In fact, you can start hearing their unique song in late March to early April.

This song is described as teeeew-teeew-teew-tew-tew-tew-twi as it runs down the scale and grows fainter and fainter, ending in an abrupt higher note.

But even if you hear this bird, don’t be surprised if you have trouble finding it in the branches.

Their song usually is sung from the top of a tree, so you better carry your binoculars with you if you want to view this beautiful little bird (only 5.5 inches long, with an 8-inch wingspan).

I see them in sycamore trees, in and around streams, and this bird is probably our second most common warbler, behind the Prairie Warbler.

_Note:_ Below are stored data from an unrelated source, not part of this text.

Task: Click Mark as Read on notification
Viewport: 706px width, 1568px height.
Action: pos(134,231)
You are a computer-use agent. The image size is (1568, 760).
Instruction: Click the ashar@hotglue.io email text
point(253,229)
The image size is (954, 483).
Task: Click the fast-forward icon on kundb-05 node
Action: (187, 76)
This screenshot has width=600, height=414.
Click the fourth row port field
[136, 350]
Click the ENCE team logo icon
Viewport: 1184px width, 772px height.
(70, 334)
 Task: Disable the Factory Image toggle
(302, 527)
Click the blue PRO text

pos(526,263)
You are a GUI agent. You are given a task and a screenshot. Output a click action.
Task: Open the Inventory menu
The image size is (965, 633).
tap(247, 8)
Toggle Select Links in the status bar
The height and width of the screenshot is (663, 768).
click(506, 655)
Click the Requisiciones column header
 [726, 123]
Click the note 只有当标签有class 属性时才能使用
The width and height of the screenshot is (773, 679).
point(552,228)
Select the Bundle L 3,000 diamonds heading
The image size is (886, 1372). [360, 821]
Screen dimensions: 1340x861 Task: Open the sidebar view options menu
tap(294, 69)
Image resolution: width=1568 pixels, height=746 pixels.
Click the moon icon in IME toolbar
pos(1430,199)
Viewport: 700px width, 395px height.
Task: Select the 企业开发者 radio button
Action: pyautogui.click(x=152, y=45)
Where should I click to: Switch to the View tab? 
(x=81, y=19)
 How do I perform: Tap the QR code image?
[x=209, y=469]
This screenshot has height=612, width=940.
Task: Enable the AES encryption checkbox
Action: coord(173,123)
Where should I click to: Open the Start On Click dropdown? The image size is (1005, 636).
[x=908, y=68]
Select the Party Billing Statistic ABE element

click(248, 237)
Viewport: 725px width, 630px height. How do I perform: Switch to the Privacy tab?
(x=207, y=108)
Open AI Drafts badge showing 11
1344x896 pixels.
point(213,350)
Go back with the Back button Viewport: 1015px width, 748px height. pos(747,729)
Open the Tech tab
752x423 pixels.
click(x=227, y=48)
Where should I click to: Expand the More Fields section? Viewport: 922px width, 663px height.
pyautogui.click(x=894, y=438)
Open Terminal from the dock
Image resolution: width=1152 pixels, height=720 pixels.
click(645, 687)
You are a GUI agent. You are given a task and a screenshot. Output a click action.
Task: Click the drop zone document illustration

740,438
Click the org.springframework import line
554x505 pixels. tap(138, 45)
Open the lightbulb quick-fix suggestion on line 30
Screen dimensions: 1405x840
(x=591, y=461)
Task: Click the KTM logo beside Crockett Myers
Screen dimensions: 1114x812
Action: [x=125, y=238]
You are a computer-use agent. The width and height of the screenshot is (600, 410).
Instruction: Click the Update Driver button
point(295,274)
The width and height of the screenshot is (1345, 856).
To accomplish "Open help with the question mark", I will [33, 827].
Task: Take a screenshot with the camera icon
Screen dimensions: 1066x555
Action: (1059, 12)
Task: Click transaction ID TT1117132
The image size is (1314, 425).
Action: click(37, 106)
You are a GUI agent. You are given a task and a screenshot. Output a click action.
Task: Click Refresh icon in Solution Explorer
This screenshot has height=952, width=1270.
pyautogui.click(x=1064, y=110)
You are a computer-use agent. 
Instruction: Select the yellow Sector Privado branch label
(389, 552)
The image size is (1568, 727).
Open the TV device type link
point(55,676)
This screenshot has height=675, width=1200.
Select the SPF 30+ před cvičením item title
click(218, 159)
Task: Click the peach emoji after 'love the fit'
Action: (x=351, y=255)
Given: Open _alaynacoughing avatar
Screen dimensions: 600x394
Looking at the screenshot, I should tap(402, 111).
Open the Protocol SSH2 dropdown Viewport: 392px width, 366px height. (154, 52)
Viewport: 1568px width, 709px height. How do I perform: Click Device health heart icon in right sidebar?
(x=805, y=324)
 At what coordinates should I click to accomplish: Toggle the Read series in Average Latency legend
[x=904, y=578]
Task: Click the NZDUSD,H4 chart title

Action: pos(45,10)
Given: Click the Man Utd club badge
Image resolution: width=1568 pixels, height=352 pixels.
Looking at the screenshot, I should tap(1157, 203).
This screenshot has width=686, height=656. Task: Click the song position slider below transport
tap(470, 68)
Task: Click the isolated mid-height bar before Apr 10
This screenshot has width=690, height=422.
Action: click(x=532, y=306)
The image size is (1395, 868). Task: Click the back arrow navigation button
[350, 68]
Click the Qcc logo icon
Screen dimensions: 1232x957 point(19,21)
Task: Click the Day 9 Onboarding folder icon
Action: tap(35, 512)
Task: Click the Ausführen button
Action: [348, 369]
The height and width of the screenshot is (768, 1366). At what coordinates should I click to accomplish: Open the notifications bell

Their nests may be from 10 feet to 120 feet above the ground, with an average of around 30 to 60 feet high. It is located far out from the trunk, in an open nest saddled to horizontal branch and usually in a sycamore.

The nest is made of bark strips, grasses, weed stems and plant down and lined with plant down and features.

Four eggs are laid, and sometimes even five, with incubation by the female for 12-13 days, and they may raise two broods.

You can expect them to start heading south before early October.

So, when you start getting that joyful feeling that winter is coming to an end and glorious spring is arriving, grab your binoculars, rush out the door and see and feel how nature allows you to be at peace in the Great Outdoors.